EXERCISE BRIEF = The answer must be only the lines below from the one holding "You are a computer-use" down to the one holding "Collapse the Word registry key", ends included, printed exactly; please omit all pictures.

DATA SUPPLIED =
###

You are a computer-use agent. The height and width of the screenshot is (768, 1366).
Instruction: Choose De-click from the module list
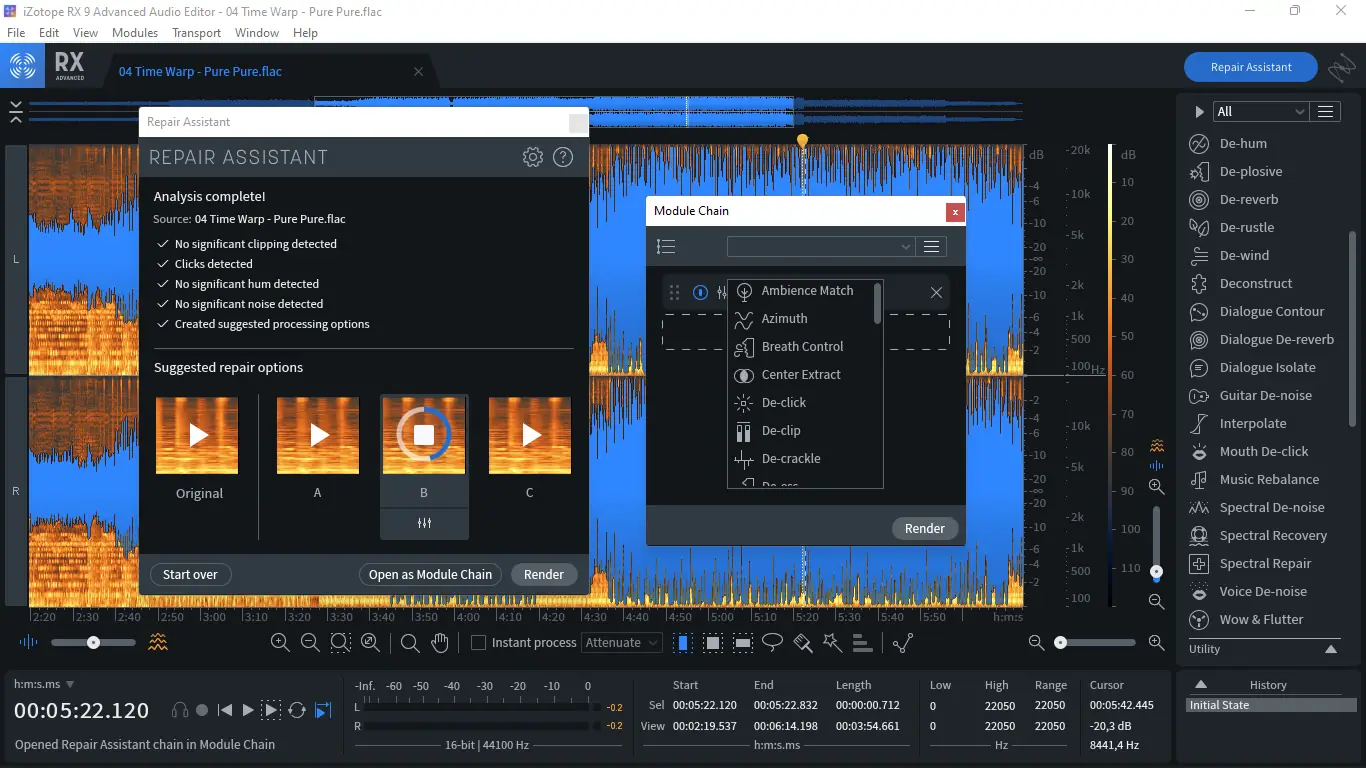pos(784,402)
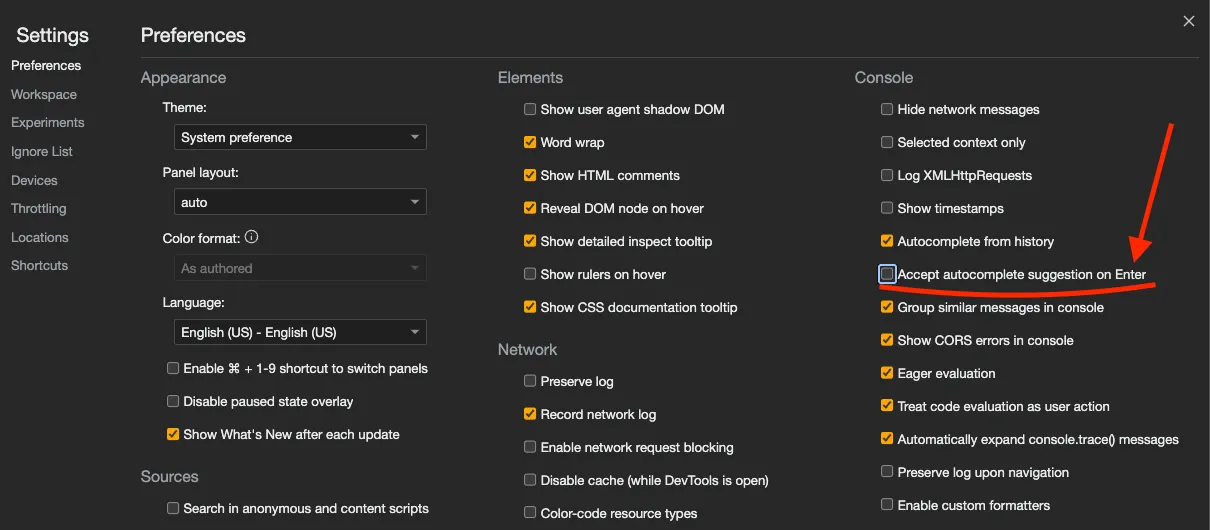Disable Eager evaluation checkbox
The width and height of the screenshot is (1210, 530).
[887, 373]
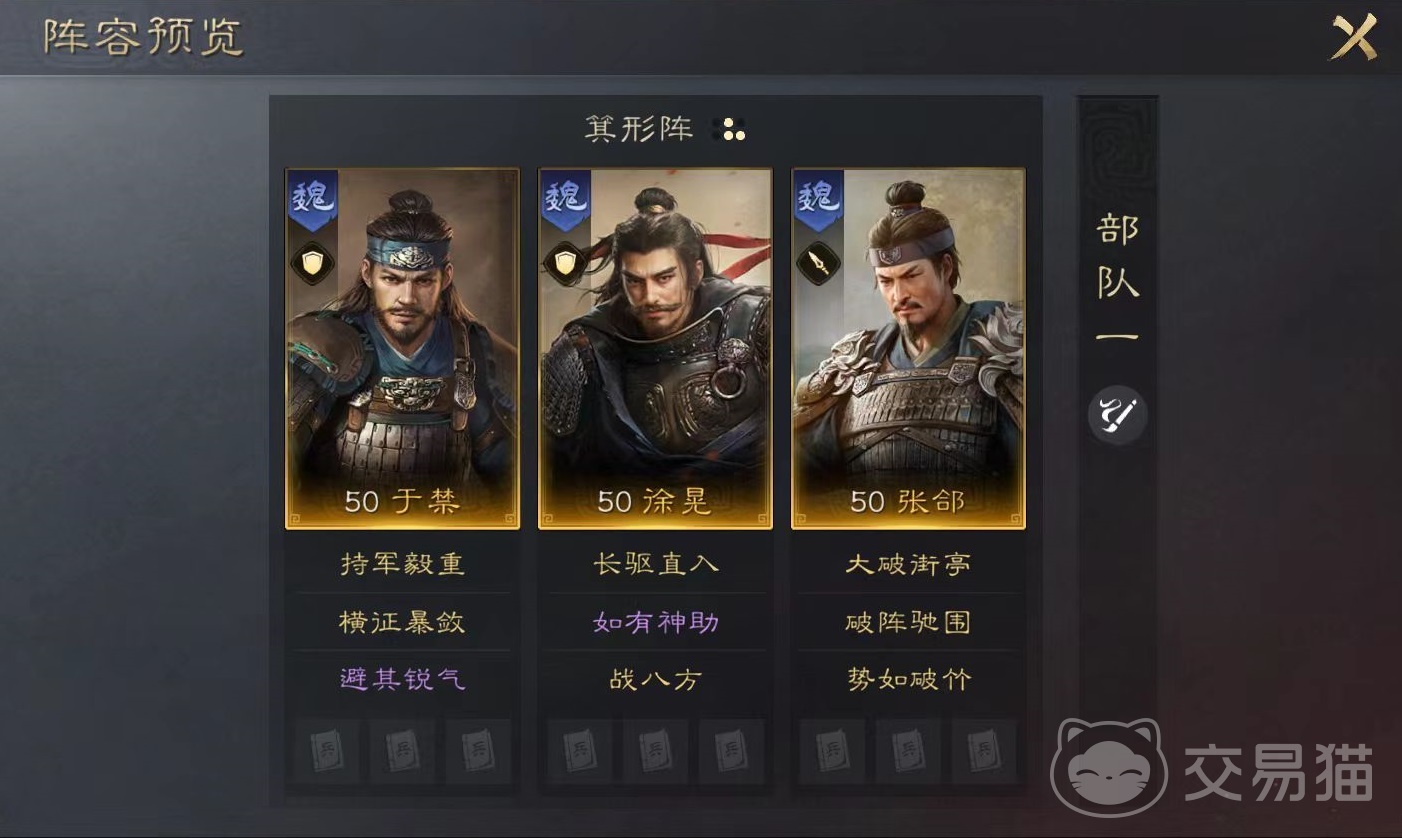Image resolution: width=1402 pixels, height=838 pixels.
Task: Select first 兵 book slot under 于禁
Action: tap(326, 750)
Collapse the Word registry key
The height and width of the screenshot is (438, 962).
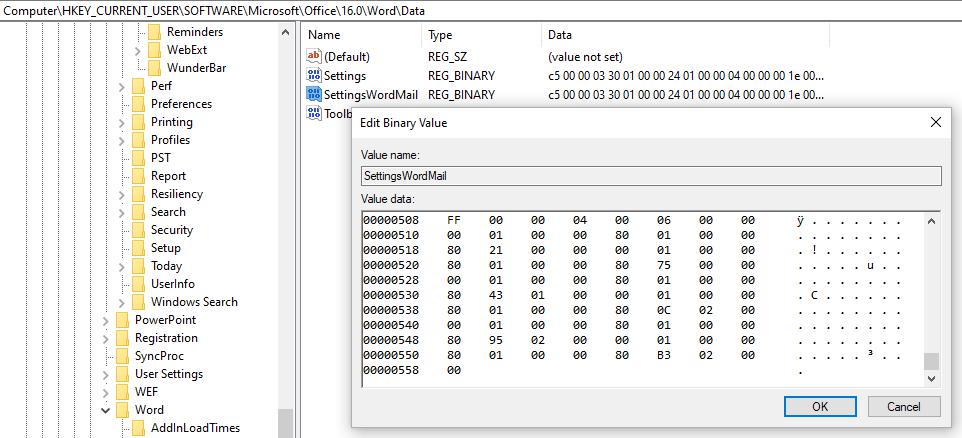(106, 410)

###

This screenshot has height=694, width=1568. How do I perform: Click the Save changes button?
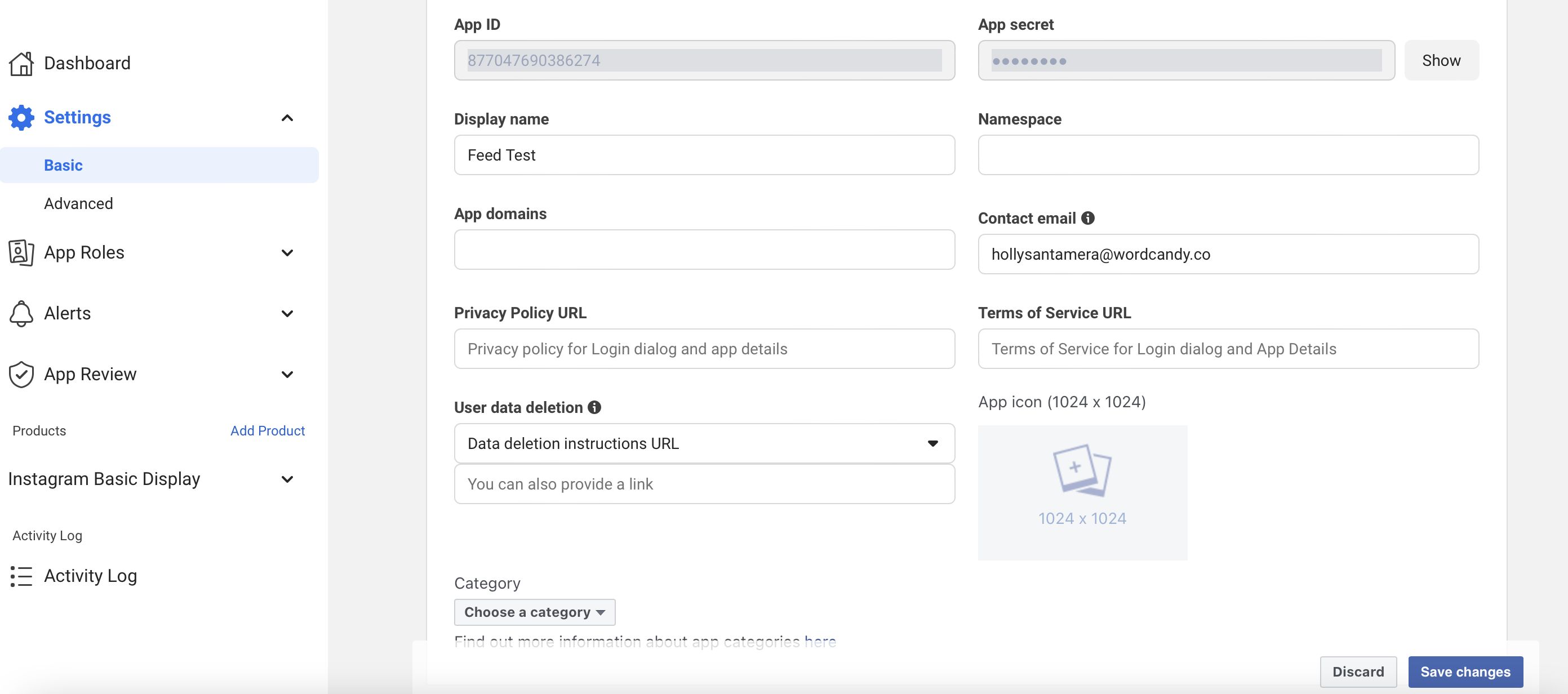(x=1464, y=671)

###

TASK SOLUTION =
You are a computer-use agent. The height and width of the screenshot is (768, 1366).
Instruction: Choose De-click from the module list
pos(784,402)
Disable Eager evaluation checkbox
The width and height of the screenshot is (1210, 530).
[887, 373]
Image resolution: width=1402 pixels, height=838 pixels.
Task: Select first 兵 book slot under 于禁
Action: tap(326, 750)
Collapse the Word registry key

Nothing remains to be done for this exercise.